A Special Envoys Trip to Panmunjeom - The Korea Times

A Special Envoys Trip to Panmunjeom

By Kim Se-jeong

Staff Reporter

Korea is often described as a fast-moving country with a constantly changing landscape. Yet the description doesn't apply to the truce village of Panmunjeom, where South and North Korean soldiers stand face-to-face.

Czech Senator Jiri Dienstbier, the first democratic foreign minister of the former Czechoslovakia appointed a few days after the Velvet Revolution in November 1989, said that while on a return visit to the site, everything remained the same.

"Nothing has changed," Dienstbier told The Korea Times last week as to his impression of the place after two decades. He was in Seoul last week as a special envoy to celebrate the 20th anniversary of Korea-Czech Republic diplomatic ties.

As democratic Czechoslovakia's first top diplomat, Dienstbier had attempted to open doors to the Western world.

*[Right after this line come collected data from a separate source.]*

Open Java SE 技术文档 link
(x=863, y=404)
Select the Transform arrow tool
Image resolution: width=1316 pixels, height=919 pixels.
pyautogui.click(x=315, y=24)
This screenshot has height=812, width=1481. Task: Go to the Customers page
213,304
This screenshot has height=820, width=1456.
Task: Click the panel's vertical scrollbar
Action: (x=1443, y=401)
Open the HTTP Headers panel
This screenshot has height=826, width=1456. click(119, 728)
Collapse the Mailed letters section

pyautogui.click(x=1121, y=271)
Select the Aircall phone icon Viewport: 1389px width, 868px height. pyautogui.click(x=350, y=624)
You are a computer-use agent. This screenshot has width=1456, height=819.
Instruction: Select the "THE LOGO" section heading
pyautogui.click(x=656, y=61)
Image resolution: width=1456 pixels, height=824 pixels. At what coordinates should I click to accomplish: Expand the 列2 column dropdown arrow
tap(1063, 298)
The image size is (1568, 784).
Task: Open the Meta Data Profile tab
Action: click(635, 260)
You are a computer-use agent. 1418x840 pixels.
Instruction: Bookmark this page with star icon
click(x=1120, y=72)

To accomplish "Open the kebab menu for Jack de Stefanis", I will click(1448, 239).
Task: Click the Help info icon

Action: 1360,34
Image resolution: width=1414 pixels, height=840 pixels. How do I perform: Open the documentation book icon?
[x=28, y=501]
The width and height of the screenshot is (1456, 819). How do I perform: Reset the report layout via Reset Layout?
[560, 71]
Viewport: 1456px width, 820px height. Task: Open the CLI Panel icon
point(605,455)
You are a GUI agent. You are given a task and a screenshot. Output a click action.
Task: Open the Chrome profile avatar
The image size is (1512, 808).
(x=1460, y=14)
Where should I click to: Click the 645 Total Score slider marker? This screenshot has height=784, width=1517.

In March 1990, a Korean delegation visited Prague, during which he and then South Korean Foreign Minister Choi Ho-joong signed an agreement.

Seven months later in October that year, Dienstbier came to Korea as the first high-ranking Czechoslovak government official, and visited Panmunjeom.

He is now a senator, chairing the foreign affairs committee.

The senator remembers North Korea's reaction to Prague's decision to open ties with South Korea.

"The reaction was critical," he said, as Czechoslovak was told to leave the Neutral Nations Supervisory Commission at Panmunjeom by Pyongyang.

When South Korea and Hungary signed the diplomatic relations in 1989, North Korea expelled the Hungarian ambassador in Pyongyang.

Hungary was the first country in the former Soviet bloc with which South Korea opened diplomatic ties.

What Dienstbier still remembers about North Korean reaction is that as soon as the Velvet Revolution, a peaceful uprising by people against the regime in 1989, rattled Czechoslovakia, and all North Koreans working and studying there disappeared.

"They (North Korean regime) called them back in," he said with a concern that its people, although they were already a chosen few in favor of the regime, would be influenced by the democracy movement.

He remembered exactly the same situation from the early 1960s. When the Sino-Soviet split occurred, and North Korean government recalled all their students and workers from Prague. "We never heard from them again," he added.

The senator now wonders for how long North Korea could keep its people under tight control, something the communist government on his soil couldn't manage for longer than four decades.

The reclusive regime in North Korea was born at the end of World War II, having maintained power for more than 60 years now.

The power of Kim Jong-il, son of the late Kim Il-sung, founder of North Korea, is reportedly going downhill due to health failures, and the succession of Kim Jong-un, Kim Jong-il's son, is imminent.

The Czech Republic has an embassy and a resident ambassador in Pyongyang.

According to Czech Ambassador to South Korea Jaroslav Olsa, Jr., his government has been offering scholarships to students in the North, yet they hardly take.

Dienstbier was at the center of the communist power's demolition two decades ago.

After working as a press foreign correspondent in the Far East in the 1960s, he became a democracy and human rights activist after the Soviet occupation in 1968, having written for underground publications and given interviews to the Western media on real situation in then communist country.

That put him on the regime's watch list, the former minister said.

He couldn't get an adequate job because of his opposition to the regime.

"It was a time when you could get arrested for not being employed," he said.

That explained why his resume has also random careers, such as being a boiler man and a night watchman.

Dienstbier encouraged South Korea and the Czech Republic to expand the extent of cooperation to the multilateral level.